Y aura-t-il bientôt une pénurie de médicaments dans les pharmacies françaises ? L'idée semble saugrenue. Elle se fait pourtant progressivement jour parmi les professionnels de santé. « Au premier semestre 2011, l'Afssaps [Agence française de sécurité sanitaire des produits de santé, NDLR] a lancé 31 bulletins d'alerte pour des ruptures de stocks de médicaments ou des risques de ruptures de stocks. Il n'y en avait eu que quatre sur la même période de 2010 et deux en 2009 », souligne David Simonnet, le président d'Axyntis, l'un des cinq derniers producteurs français de principes actifs - le « coeur » d'un médicament, qui lui confère ses propriétés thérapeutiques.
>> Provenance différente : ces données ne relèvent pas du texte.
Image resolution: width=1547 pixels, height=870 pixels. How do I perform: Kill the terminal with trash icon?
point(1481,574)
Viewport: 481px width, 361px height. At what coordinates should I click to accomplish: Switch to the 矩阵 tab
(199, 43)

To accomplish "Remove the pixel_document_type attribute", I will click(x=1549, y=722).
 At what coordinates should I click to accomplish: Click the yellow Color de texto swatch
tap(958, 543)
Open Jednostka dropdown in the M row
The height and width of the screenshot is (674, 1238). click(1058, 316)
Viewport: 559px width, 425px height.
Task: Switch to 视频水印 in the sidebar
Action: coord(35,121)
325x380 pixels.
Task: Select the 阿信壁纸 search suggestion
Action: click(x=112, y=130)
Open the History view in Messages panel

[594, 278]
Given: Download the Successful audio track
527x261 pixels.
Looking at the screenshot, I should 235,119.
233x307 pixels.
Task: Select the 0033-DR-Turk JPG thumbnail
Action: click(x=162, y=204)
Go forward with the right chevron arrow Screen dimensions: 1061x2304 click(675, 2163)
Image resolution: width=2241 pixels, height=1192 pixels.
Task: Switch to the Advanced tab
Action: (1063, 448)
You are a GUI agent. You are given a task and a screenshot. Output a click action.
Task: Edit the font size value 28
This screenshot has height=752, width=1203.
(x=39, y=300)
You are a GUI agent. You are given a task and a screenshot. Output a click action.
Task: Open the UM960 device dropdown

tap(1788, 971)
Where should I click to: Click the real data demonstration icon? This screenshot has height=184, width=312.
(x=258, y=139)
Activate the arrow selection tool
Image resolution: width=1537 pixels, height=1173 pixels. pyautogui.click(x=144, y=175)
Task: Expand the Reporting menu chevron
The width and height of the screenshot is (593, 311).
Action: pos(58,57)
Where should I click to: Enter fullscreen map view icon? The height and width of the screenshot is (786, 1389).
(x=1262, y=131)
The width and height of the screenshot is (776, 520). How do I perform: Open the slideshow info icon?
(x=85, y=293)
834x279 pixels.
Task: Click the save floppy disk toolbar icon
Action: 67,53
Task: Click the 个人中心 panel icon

Pour l'heure, les difficultés concernent surtout des traitements hospitaliers peu connus du grand public, tels des produits de diagnostic (Technétium 99) ou des anticancéreux (Caryolysine). Mais à terme, la menace sur les officines est réelle. En cause, des problèmes de gestion des stocks de la part des labos, mais surtout la réduction et la concentration croissante des sources d'approvisionnement dans les pays émergents.

C'est le constat dressé par l'Académie nationale de pharmacie, qui a réuni récemment autorités de santé et industriels à ce sujet. « Aujourd'hui, 80 % des principes actifs de médicaments sont fabriqués en Chine et en Inde, contre à peine 20 % il y a trente ans », résume David Simonnet. Symbole de cette situation, le paracétamol, l'antidouleur le plus utilisé dans le monde, qui n'est plus produit en Europe depuis la fermeture de la dernière usine française de Rhodia en 2008.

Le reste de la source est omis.